§ **Description of the task**:
Extend the passage on labeling nuclease proteins and their mRNA, starting after its final sentence.

§ **Page extract**:
• • •
In some embodiments, instead of creating fusion proteins with detectable label domains, the purified nuclease proteins can be labeled by a conjugation-based method with a commercial labeling kit such as Alexa Fluor 488 Protein Labeling Kit (Thermo Fisher Scientific, Cat #A10235).
In some embodiments, the mRNA encoding the nuclease can itself be chemically labeled by incorporating labeled nucleotides into the mRNA during the in vitro transcription process. This incorporation-based labeling method can achieve uniformity and consistency in labeling the mRNA. For example, fluorophore-labeled ChromaTide™ (Thermo Fisher Scientific) uridine-5′-triphosphates (UTPs) can be enzymatically incorporated into RNA or probes. Cells transformed with the labeled mRNA can then be detected.
• • •
§ **Material shown**:
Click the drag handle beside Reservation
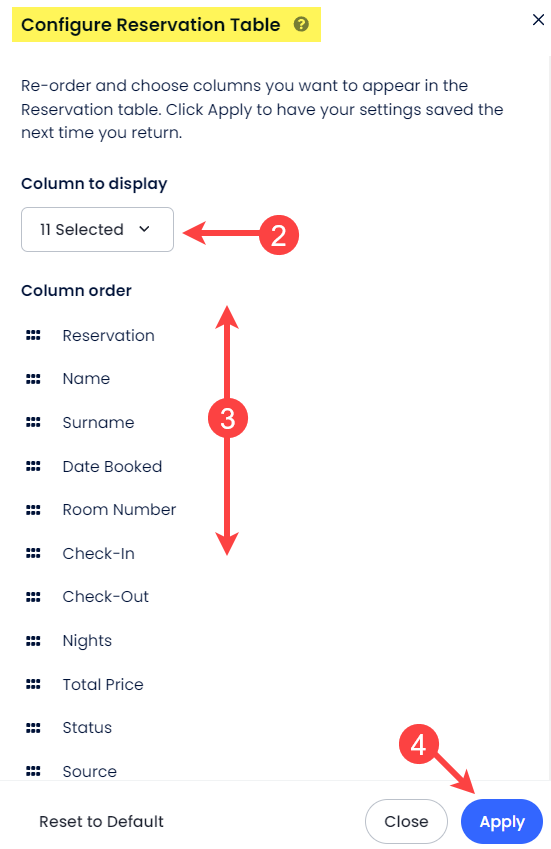The width and height of the screenshot is (551, 849). point(33,335)
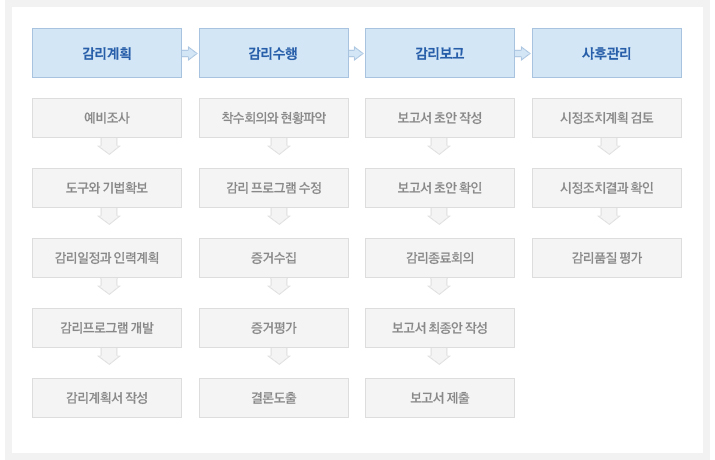The width and height of the screenshot is (715, 460).
Task: Click down arrow below 예비조사
Action: click(x=109, y=146)
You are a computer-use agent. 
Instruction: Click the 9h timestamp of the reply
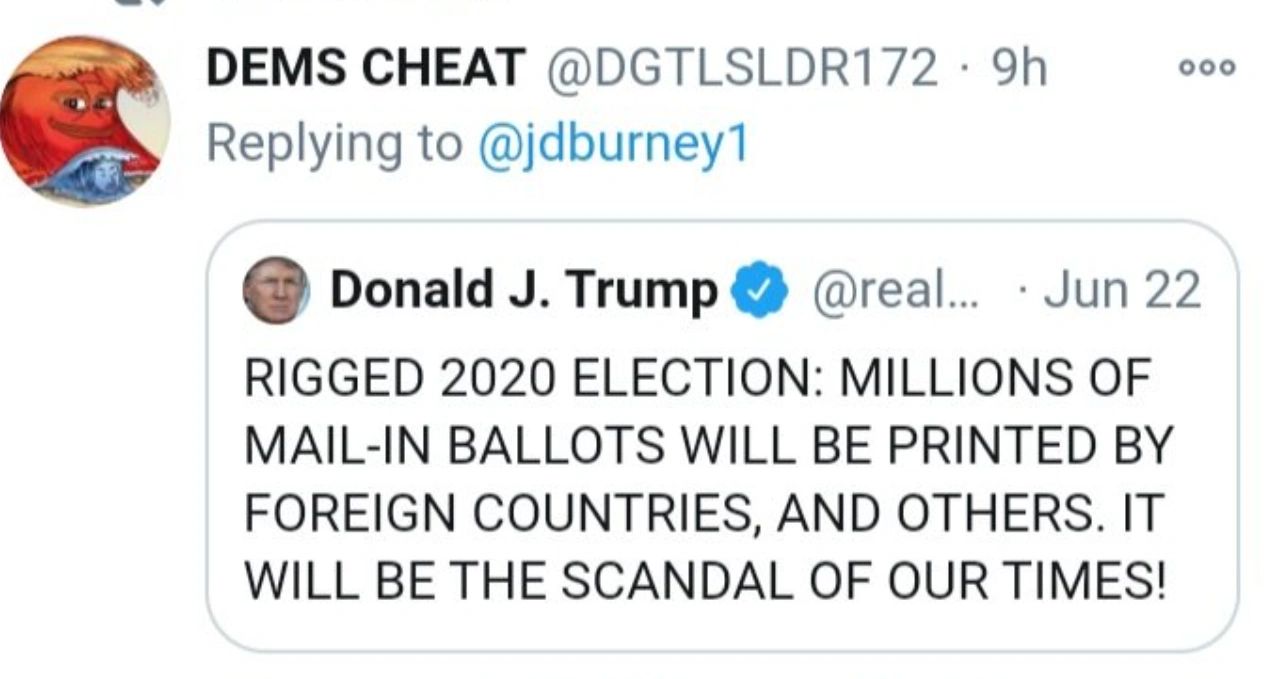[1017, 68]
• • •
§ **Result of this task**:
The present disclosure addresses contamination problems through use of antibiotics and fungicides in liquid media, frequent media changes after sorting, and cell sorter sterilization using bleach and ethanol. For example, embodiments in accordance with the present disclosure can avoid the use of antibiotics and/or fungicides as transformed cells are selected based on a detectable label, and not based on resistant gene expression to an antibiotic and/or fungicide. Table 3 as further illustrated herein is an example of FACS canola protoplasts with nucleic acid vectors that include a fluorescent protein, such as a fluorescent protein expression DNA vector.
Various embodiments of the present disclosure are directed to a non-naturally occurring plant generated by the method 100 described by FIG. 1 and/or the methods 450, 570 described further herein by FIGS. 4-5. For example, the method 100 can further include culturing the identified target plant cells that are transformed with the mRNA construct, and regenerating plants from the cultured target plant cells, where the regenerated plants express the mRNA construct. The plants can be generated using example mRNA constructs, such as those illustrated by FIGS. 2A-2B.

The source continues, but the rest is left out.